Equality
CEO of Top Fashion Company Steps Down to Support His Wife’s Career
This story offers us a moment for reflection on our own lives.

“My wife and I have agreed that for the coming years, her professional ambitions should take priority,” Rubin Ritter recently said in a statement.
This seemingly routine business announcement is actually rather remarkable. It has personal relevance to the journey my family has been on. It also contains a complicated lesson we should all spend more time wrestling with.
The backdrop of this departure
Zalando was founded 12 years ago by three partners in Berlin. Today, with 14,000 employees, they are the number one fashion retailer in Europe. They generated £1.6 billion in revenue last quarter alone. Ritter’s departure certainly isn’t tied to underperformance by him or the company.
Ritter’s exit comes three years and many millions of dollars before the expiration of his contract. He was silent on the details of his departure and those of his wife. It is known that they are expecting a second child.

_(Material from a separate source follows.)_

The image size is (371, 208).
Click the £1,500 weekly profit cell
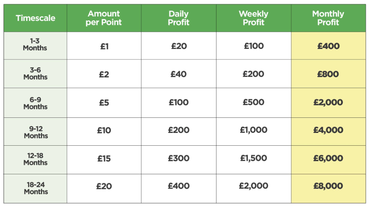click(x=254, y=158)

But his story has further significance.
It is a contrast from a year of bad headlines for women
2020 has been particularly damaging to women’s careers, with them being disproportionally impacted by layoffs, resigning from their jobs more often, experiencing greater pay differentials.

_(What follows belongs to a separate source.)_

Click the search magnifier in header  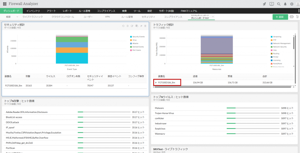tap(279, 4)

So much is written about the sacrifices women make for their families. It seemed a subject worthy of more male perspectives. Particularly because, as men, we are remarkably silent on the subject. If anything, we are defensive. A poll by Time magazine revealed that 50% of men think the pay gap is fake.
What is striking about Ritter’s departure isn’t just that it’s a CEO quitting at the top of his game. It’s that he specifically cited his reason for leaving as a show of support for his spouse, with no other variables listed. How often do you see young, powerful men making this sacrifice?
Reading between his lines and our own
Ritter's statement is interesting because of what is unsaid. Something clearly wasn’t going well. After all, major life changes aren’t typically rooted in a place of contentment.
No, we shouldn’t clap when people do the things they are supposed to do. Yet Ritter does deserve acknowledgment. Too often, people become expendable to CEOs, no more than pawns on a chessboard, disregarded in lieu of something fresh, better, or more convenient, even if it means a new family.
Ritter isn’t alone. Reddit founder, Alexis Ohanian, left his position with Reddit this summer, citing his desire to focus on his family.
“Reddit was my first child. I started it right out of college,” Ohanian told CBS, “But looking inward, it was a hard decision until it was a really easy one, when I remembered that my greatest creation is not and never will be Reddit. It’s my daughter, and I want her to be proud of her father.”
Ohanian’s wife, Serena Williams, has no small career herself.
Making sense of it all
It’s one thing for top-tier CEOs to walk away from their jobs for their wife. They’ve planted their flag in the ground. They have significance and financial security. It’s another for us regular folk, who chum a sea of greater uncertainty, to up and call it quits.
In a perfect world, a powerful man leaving his job to support his wife wouldn’t be a trending news story. Yet, perhaps the mere fact that it is, is a sign of progress.
This ‘who quits for who’ problem is more complicated than it is at face value. Men struggle with the concept of stepping behind the curtain for their families. It runs in contrast to a dogged, still-flawed model of masculinity. More than once, I’ve been around guys and heard them devalue men scoffing, “Eh. He’s just a stay-at-home dad,” as if he’d somehow failed his gender.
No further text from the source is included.